## Required action
Write out the entries below once more, exactly.

## Entries provided

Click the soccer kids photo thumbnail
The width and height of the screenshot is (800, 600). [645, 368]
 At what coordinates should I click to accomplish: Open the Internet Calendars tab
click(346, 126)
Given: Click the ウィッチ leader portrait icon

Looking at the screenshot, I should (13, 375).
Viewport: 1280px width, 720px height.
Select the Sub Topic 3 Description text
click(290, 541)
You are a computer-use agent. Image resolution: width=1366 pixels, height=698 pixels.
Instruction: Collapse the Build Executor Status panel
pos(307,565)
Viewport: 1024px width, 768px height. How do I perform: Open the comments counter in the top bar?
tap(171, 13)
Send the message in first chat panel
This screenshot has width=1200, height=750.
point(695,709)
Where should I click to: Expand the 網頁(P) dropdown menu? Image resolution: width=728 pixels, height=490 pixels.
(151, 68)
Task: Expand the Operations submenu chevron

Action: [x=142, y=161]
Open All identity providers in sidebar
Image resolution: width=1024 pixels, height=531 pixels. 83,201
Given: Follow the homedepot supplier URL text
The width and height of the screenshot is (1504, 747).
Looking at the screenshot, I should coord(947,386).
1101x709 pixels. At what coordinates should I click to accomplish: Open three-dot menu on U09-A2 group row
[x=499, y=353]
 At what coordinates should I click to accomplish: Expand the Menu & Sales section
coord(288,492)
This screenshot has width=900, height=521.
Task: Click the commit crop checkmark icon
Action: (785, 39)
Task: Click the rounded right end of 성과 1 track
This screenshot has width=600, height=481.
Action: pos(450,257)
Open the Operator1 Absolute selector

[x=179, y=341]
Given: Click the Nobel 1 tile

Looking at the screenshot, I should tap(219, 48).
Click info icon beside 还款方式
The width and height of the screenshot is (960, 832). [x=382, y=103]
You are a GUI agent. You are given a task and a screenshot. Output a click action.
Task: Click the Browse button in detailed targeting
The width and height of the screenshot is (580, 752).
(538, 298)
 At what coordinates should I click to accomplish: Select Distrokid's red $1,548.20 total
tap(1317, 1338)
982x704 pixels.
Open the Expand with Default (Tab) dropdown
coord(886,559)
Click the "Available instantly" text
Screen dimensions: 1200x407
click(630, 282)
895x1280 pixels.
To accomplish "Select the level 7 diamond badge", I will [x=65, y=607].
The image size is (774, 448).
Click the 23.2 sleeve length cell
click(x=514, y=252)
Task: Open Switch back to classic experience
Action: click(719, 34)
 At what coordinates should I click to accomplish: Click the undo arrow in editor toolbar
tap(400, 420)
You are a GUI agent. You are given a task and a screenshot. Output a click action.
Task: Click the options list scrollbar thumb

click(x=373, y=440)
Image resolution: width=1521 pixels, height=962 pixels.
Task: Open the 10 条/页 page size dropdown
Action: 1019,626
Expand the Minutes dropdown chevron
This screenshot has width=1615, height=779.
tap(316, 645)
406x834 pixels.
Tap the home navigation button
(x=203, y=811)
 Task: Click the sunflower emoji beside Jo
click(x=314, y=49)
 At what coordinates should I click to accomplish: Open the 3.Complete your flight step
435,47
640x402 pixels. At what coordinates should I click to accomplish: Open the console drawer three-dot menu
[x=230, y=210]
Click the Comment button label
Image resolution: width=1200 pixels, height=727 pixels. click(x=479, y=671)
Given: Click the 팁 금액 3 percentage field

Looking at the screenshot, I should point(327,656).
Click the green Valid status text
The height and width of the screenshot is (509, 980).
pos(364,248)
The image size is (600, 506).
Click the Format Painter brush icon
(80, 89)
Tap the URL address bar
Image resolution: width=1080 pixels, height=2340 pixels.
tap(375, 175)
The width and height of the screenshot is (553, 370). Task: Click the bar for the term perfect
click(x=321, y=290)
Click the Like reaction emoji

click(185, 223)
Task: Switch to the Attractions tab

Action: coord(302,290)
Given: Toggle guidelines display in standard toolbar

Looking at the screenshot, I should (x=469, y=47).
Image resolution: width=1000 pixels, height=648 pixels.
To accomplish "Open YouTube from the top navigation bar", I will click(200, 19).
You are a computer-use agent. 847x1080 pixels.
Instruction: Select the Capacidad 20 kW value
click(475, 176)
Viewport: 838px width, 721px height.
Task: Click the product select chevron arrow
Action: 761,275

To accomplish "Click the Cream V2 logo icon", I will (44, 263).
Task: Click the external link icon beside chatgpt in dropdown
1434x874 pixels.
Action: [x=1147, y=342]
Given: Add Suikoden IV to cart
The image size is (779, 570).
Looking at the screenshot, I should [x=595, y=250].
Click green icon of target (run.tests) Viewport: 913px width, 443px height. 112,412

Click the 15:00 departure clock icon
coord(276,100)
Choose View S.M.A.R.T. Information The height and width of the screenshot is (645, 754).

## Response to the task
Click the soccer kids photo thumbnail
The width and height of the screenshot is (800, 600). [645, 368]
 At what coordinates should I click to accomplish: Open the Internet Calendars tab
click(346, 126)
Given: Click the ウィッチ leader portrait icon

Looking at the screenshot, I should (13, 375).
Viewport: 1280px width, 720px height.
Select the Sub Topic 3 Description text
click(290, 541)
You are a computer-use agent. Image resolution: width=1366 pixels, height=698 pixels.
Instruction: Collapse the Build Executor Status panel
pos(307,565)
Viewport: 1024px width, 768px height. How do I perform: Open the comments counter in the top bar?
tap(171, 13)
Send the message in first chat panel
This screenshot has width=1200, height=750.
point(695,709)
Where should I click to: Expand the 網頁(P) dropdown menu? Image resolution: width=728 pixels, height=490 pixels.
(151, 68)
Task: Expand the Operations submenu chevron

Action: [x=142, y=161]
Open All identity providers in sidebar
Image resolution: width=1024 pixels, height=531 pixels. 83,201
Given: Follow the homedepot supplier URL text
The width and height of the screenshot is (1504, 747).
Looking at the screenshot, I should coord(947,386).
1101x709 pixels. At what coordinates should I click to accomplish: Open three-dot menu on U09-A2 group row
[x=499, y=353]
 At what coordinates should I click to accomplish: Expand the Menu & Sales section
coord(288,492)
This screenshot has width=900, height=521.
Task: Click the commit crop checkmark icon
Action: (785, 39)
Task: Click the rounded right end of 성과 1 track
This screenshot has width=600, height=481.
Action: pos(450,257)
Open the Operator1 Absolute selector

[x=179, y=341]
Given: Click the Nobel 1 tile

Looking at the screenshot, I should tap(219, 48).
Click info icon beside 还款方式
The width and height of the screenshot is (960, 832). [x=382, y=103]
You are a GUI agent. You are given a task and a screenshot. Output a click action.
Task: Click the Browse button in detailed targeting
The width and height of the screenshot is (580, 752).
(538, 298)
 At what coordinates should I click to accomplish: Select Distrokid's red $1,548.20 total
tap(1317, 1338)
982x704 pixels.
Open the Expand with Default (Tab) dropdown
coord(886,559)
Click the "Available instantly" text
Screen dimensions: 1200x407
click(630, 282)
895x1280 pixels.
To accomplish "Select the level 7 diamond badge", I will [x=65, y=607].
The image size is (774, 448).
Click the 23.2 sleeve length cell
click(x=514, y=252)
Task: Open Switch back to classic experience
Action: click(719, 34)
 At what coordinates should I click to accomplish: Click the undo arrow in editor toolbar
tap(400, 420)
You are a GUI agent. You are given a task and a screenshot. Output a click action.
Task: Click the options list scrollbar thumb

click(x=373, y=440)
Image resolution: width=1521 pixels, height=962 pixels.
Task: Open the 10 条/页 page size dropdown
Action: 1019,626
Expand the Minutes dropdown chevron
This screenshot has width=1615, height=779.
tap(316, 645)
406x834 pixels.
Tap the home navigation button
(x=203, y=811)
 Task: Click the sunflower emoji beside Jo
click(x=314, y=49)
 At what coordinates should I click to accomplish: Open the 3.Complete your flight step
435,47
640x402 pixels. At what coordinates should I click to accomplish: Open the console drawer three-dot menu
[x=230, y=210]
Click the Comment button label
Image resolution: width=1200 pixels, height=727 pixels. click(x=479, y=671)
Given: Click the 팁 금액 3 percentage field

Looking at the screenshot, I should point(327,656).
Click the green Valid status text
The height and width of the screenshot is (509, 980).
pos(364,248)
The image size is (600, 506).
Click the Format Painter brush icon
(80, 89)
Tap the URL address bar
Image resolution: width=1080 pixels, height=2340 pixels.
tap(375, 175)
The width and height of the screenshot is (553, 370). Task: Click the bar for the term perfect
click(x=321, y=290)
Click the Like reaction emoji

click(185, 223)
Task: Switch to the Attractions tab

Action: coord(302,290)
Given: Toggle guidelines display in standard toolbar

Looking at the screenshot, I should (x=469, y=47).
Image resolution: width=1000 pixels, height=648 pixels.
To accomplish "Open YouTube from the top navigation bar", I will click(200, 19).
You are a computer-use agent. 847x1080 pixels.
Instruction: Select the Capacidad 20 kW value
click(475, 176)
Viewport: 838px width, 721px height.
Task: Click the product select chevron arrow
Action: 761,275

To accomplish "Click the Cream V2 logo icon", I will (44, 263).
Task: Click the external link icon beside chatgpt in dropdown
1434x874 pixels.
Action: [x=1147, y=342]
Given: Add Suikoden IV to cart
The image size is (779, 570).
Looking at the screenshot, I should [x=595, y=250].
Click green icon of target (run.tests) Viewport: 913px width, 443px height. 112,412

Click the 15:00 departure clock icon
coord(276,100)
Choose View S.M.A.R.T. Information The height and width of the screenshot is (645, 754).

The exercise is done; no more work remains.